╭─ Record extracts

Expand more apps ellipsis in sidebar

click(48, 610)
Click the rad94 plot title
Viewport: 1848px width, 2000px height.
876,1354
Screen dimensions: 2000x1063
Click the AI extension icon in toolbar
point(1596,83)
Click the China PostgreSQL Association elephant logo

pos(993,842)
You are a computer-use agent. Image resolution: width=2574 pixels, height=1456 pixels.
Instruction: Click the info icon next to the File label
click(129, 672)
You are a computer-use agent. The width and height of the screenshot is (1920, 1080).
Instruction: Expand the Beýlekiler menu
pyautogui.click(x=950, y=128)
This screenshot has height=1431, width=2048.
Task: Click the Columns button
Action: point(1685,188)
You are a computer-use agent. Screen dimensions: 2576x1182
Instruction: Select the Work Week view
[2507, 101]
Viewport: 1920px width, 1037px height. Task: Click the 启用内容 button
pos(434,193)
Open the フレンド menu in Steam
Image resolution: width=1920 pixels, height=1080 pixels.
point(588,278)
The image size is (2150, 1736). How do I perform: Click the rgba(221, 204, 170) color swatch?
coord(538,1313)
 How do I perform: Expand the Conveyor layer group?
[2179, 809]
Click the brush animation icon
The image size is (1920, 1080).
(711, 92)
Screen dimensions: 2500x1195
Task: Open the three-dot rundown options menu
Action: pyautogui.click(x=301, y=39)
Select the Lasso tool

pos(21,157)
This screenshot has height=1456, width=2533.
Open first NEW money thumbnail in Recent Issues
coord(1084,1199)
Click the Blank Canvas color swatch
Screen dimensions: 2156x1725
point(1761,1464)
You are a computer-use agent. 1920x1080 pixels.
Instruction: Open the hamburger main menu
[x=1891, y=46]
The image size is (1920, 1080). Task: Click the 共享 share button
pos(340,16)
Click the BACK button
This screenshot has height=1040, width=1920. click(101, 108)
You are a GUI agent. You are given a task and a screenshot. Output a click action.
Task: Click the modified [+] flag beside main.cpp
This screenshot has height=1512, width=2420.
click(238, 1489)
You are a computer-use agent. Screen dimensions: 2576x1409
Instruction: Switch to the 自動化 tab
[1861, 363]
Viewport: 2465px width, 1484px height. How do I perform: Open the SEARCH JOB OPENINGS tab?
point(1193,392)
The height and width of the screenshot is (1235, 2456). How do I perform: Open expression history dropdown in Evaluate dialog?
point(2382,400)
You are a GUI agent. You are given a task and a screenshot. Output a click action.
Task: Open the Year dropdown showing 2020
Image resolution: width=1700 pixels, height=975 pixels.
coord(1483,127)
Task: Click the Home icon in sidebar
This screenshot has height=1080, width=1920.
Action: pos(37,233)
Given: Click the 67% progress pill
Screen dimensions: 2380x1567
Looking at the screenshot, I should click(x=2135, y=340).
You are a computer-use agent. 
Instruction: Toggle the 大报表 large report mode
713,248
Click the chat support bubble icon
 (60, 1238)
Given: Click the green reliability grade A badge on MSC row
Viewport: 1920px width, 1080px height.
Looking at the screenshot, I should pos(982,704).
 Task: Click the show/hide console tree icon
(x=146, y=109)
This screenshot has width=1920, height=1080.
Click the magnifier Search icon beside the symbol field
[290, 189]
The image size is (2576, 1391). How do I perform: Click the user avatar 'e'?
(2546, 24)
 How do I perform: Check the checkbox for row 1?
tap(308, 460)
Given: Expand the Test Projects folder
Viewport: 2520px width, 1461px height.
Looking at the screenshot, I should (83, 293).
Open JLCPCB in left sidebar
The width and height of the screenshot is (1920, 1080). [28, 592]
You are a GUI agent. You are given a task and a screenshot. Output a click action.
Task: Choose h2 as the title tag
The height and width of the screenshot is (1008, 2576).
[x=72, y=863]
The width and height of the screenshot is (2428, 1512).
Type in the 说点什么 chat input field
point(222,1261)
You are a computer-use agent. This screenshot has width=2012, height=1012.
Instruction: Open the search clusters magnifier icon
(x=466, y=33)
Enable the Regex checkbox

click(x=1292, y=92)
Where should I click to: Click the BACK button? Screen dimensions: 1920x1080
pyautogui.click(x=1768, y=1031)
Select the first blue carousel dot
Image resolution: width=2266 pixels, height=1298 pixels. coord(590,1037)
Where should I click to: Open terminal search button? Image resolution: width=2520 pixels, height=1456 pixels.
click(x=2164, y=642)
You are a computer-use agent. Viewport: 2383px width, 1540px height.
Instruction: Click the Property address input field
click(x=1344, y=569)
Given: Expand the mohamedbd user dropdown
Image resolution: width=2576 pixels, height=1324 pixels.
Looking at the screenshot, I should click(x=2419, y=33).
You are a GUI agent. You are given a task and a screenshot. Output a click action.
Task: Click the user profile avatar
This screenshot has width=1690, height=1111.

╰─

▶ [Your assignment] Give the listing again in full, and make every line match exactly.

▶ [Answer for this exercise]
Expand more apps ellipsis in sidebar

click(48, 610)
Click the rad94 plot title
Viewport: 1848px width, 2000px height.
876,1354
Screen dimensions: 2000x1063
Click the AI extension icon in toolbar
point(1596,83)
Click the China PostgreSQL Association elephant logo

pos(993,842)
You are a computer-use agent. Image resolution: width=2574 pixels, height=1456 pixels.
Instruction: Click the info icon next to the File label
click(129, 672)
You are a computer-use agent. The width and height of the screenshot is (1920, 1080).
Instruction: Expand the Beýlekiler menu
pyautogui.click(x=950, y=128)
This screenshot has height=1431, width=2048.
Task: Click the Columns button
Action: point(1685,188)
You are a computer-use agent. Screen dimensions: 2576x1182
Instruction: Select the Work Week view
[2507, 101]
Viewport: 1920px width, 1037px height. Task: Click the 启用内容 button
pos(434,193)
Open the フレンド menu in Steam
Image resolution: width=1920 pixels, height=1080 pixels.
point(588,278)
The image size is (2150, 1736). How do I perform: Click the rgba(221, 204, 170) color swatch?
coord(538,1313)
 How do I perform: Expand the Conveyor layer group?
[2179, 809]
Click the brush animation icon
The image size is (1920, 1080).
(711, 92)
Screen dimensions: 2500x1195
Task: Open the three-dot rundown options menu
Action: pyautogui.click(x=301, y=39)
Select the Lasso tool

pos(21,157)
This screenshot has height=1456, width=2533.
Open first NEW money thumbnail in Recent Issues
coord(1084,1199)
Click the Blank Canvas color swatch
Screen dimensions: 2156x1725
point(1761,1464)
You are a computer-use agent. 1920x1080 pixels.
Instruction: Open the hamburger main menu
[x=1891, y=46]
The image size is (1920, 1080). Task: Click the 共享 share button
pos(340,16)
Click the BACK button
This screenshot has height=1040, width=1920. click(101, 108)
You are a GUI agent. You are given a task and a screenshot. Output a click action.
Task: Click the modified [+] flag beside main.cpp
This screenshot has height=1512, width=2420.
click(238, 1489)
You are a computer-use agent. Screen dimensions: 2576x1409
Instruction: Switch to the 自動化 tab
[1861, 363]
Viewport: 2465px width, 1484px height. How do I perform: Open the SEARCH JOB OPENINGS tab?
point(1193,392)
The height and width of the screenshot is (1235, 2456). How do I perform: Open expression history dropdown in Evaluate dialog?
point(2382,400)
You are a GUI agent. You are given a task and a screenshot. Output a click action.
Task: Open the Year dropdown showing 2020
Image resolution: width=1700 pixels, height=975 pixels.
coord(1483,127)
Task: Click the Home icon in sidebar
This screenshot has height=1080, width=1920.
Action: pos(37,233)
Given: Click the 67% progress pill
Screen dimensions: 2380x1567
Looking at the screenshot, I should click(x=2135, y=340).
You are a computer-use agent. 
Instruction: Toggle the 大报表 large report mode
713,248
Click the chat support bubble icon
 (60, 1238)
Given: Click the green reliability grade A badge on MSC row
Viewport: 1920px width, 1080px height.
Looking at the screenshot, I should pos(982,704).
 Task: Click the show/hide console tree icon
(x=146, y=109)
This screenshot has width=1920, height=1080.
Click the magnifier Search icon beside the symbol field
[290, 189]
The image size is (2576, 1391). How do I perform: Click the user avatar 'e'?
(2546, 24)
 How do I perform: Check the checkbox for row 1?
tap(308, 460)
Given: Expand the Test Projects folder
Viewport: 2520px width, 1461px height.
Looking at the screenshot, I should (83, 293).
Open JLCPCB in left sidebar
The width and height of the screenshot is (1920, 1080). [28, 592]
You are a GUI agent. You are given a task and a screenshot. Output a click action.
Task: Choose h2 as the title tag
The height and width of the screenshot is (1008, 2576).
[x=72, y=863]
The width and height of the screenshot is (2428, 1512).
Type in the 说点什么 chat input field
point(222,1261)
You are a computer-use agent. This screenshot has width=2012, height=1012.
Instruction: Open the search clusters magnifier icon
(x=466, y=33)
Enable the Regex checkbox

click(x=1292, y=92)
Where should I click to: Click the BACK button? Screen dimensions: 1920x1080
pyautogui.click(x=1768, y=1031)
Select the first blue carousel dot
Image resolution: width=2266 pixels, height=1298 pixels. coord(590,1037)
Where should I click to: Open terminal search button? Image resolution: width=2520 pixels, height=1456 pixels.
click(x=2164, y=642)
You are a computer-use agent. Viewport: 2383px width, 1540px height.
Instruction: Click the Property address input field
click(x=1344, y=569)
Given: Expand the mohamedbd user dropdown
Image resolution: width=2576 pixels, height=1324 pixels.
Looking at the screenshot, I should click(x=2419, y=33).
You are a GUI agent. You are given a task and a screenshot. Output a click action.
Task: Click the user profile avatar
This screenshot has width=1690, height=1111.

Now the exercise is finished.